New Job – Thanks Diabetes

A new “Are you diabetic?”

The girl I’d just met a couple of hours before on the dock of our rented lake house stepped just inside the door of my bedroom as I unpacked my duffel bag. I, along with 8 other girls, was spending the weekend at a lake in upstate New York to celebrate the upcoming wedding of our friend. I felt a little like an outsider in the group because I only really knew the bride and maid of honor before the trip. I’d met a couple of the other girls before and the rest were strangers.

My Dexcom sensor peeked out of the leg of my shorts from its site on my thigh. “Yes,” I responded simply.

“So do you wear a Dexcom?” she asked. 

“I do,” I said tugging the leg of my shorts up enough to completely uncover the sensor and I gave her a quizzical look, not sure if I should ask if she has diabetes or how she knows what a Dexcom is. In the few short hours I’d known her, she didn’t do anything that led me to believe that she lived with diabetes, but who knows. Sometimes taking care of ourselves is much less conspicuous than we think it is.
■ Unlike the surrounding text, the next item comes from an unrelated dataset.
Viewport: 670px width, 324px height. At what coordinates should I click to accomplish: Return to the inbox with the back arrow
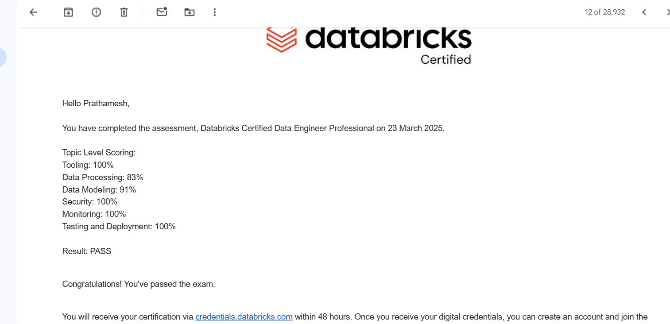33,12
“Dexcom used to be one of my clients,” she responded. As it turns out, she also worked in marketing and had worked for one of Dexcom’s marketing agencies at one point. At the time, I was unemployed following the sale of the company I had been working for and I was looking for work. We started talking about careers and experiences and she shared her story with me about a time when she was in a very similar situation. It was nice to meet someone who knew exactly how I was feeling.

We got to know each other better over that trip and talked about diabetes a little bit, about jobs, significant others, dogs, aunting, etc. Then we went home.

About a week after the trip, she sends me a message telling me that the agency she currently works for (not Dexcom’s agency) needs to hire someone with public relations experience, would I be interested? I sent my resume, the next morning I had a request from the owner of the company for an interview and was hired two weeks after the email.

I almost didn’t go to the bachelorette party because of being out of work, but I had paid for most of it before the company was sold, so I opted to go.

Depending on who I’m talking to and how I’m feeling, I sometimes say that I got my new job because of my friend who got married or I say that I got my new job because of diabetes.

Either way, it’s all about connections.